Saved entries:
-=-=-=-=-

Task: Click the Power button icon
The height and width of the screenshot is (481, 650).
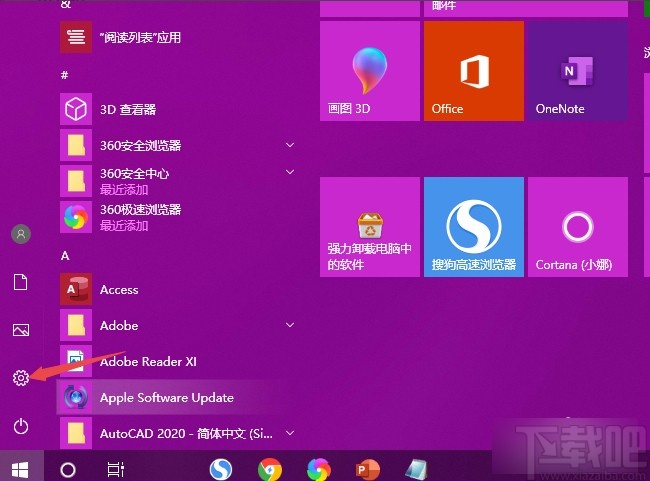Action: tap(20, 426)
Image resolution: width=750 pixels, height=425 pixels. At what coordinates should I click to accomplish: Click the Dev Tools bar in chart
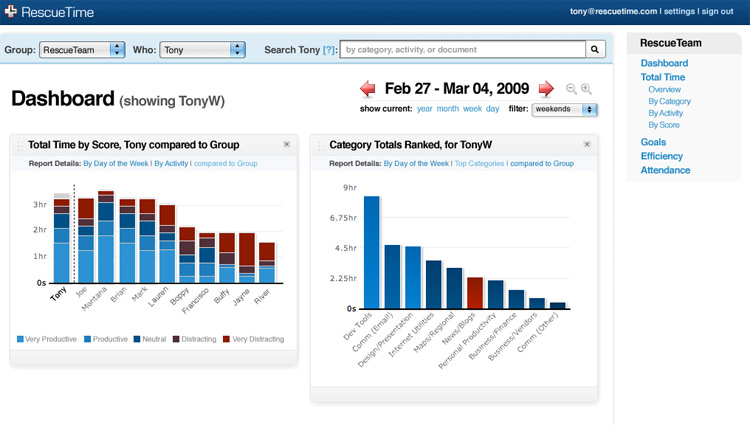coord(371,252)
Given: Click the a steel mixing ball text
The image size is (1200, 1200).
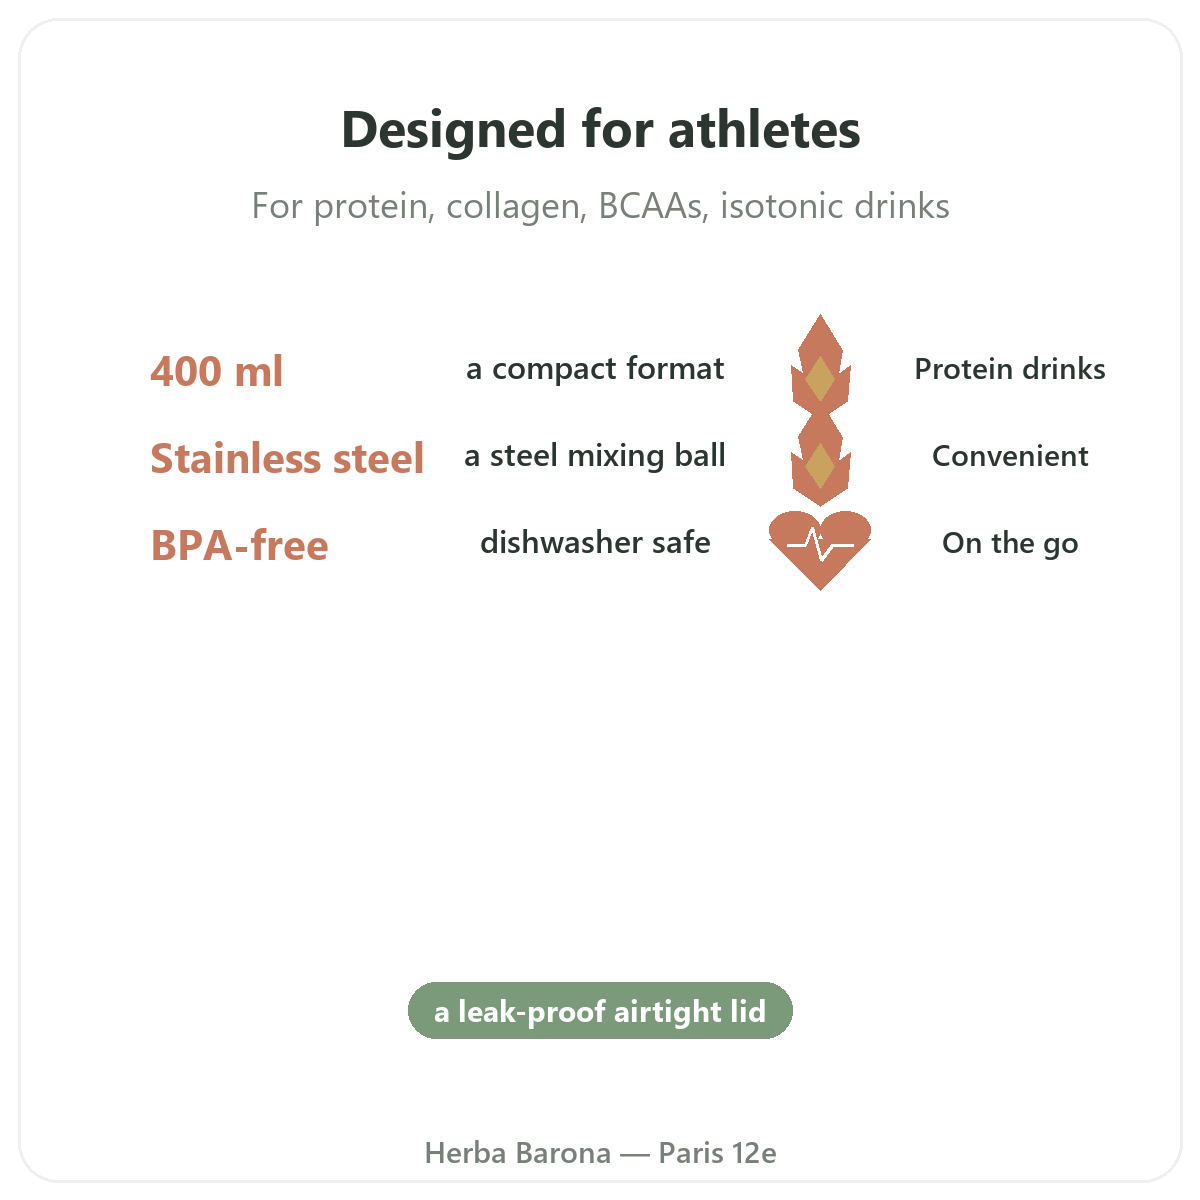Looking at the screenshot, I should click(595, 456).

-=-=-=-=-

--- PROBLEM STATEMENT ---
Your task is to return the lines above, from the first one up to and including the line containing "Given: Click the a steel mixing ball text", minus any pictures.

--- REPLY ---
Task: Click the Power button icon
The height and width of the screenshot is (481, 650).
Action: tap(20, 426)
Image resolution: width=750 pixels, height=425 pixels. At what coordinates should I click to accomplish: Click the Dev Tools bar in chart
coord(371,252)
Given: Click the a steel mixing ball text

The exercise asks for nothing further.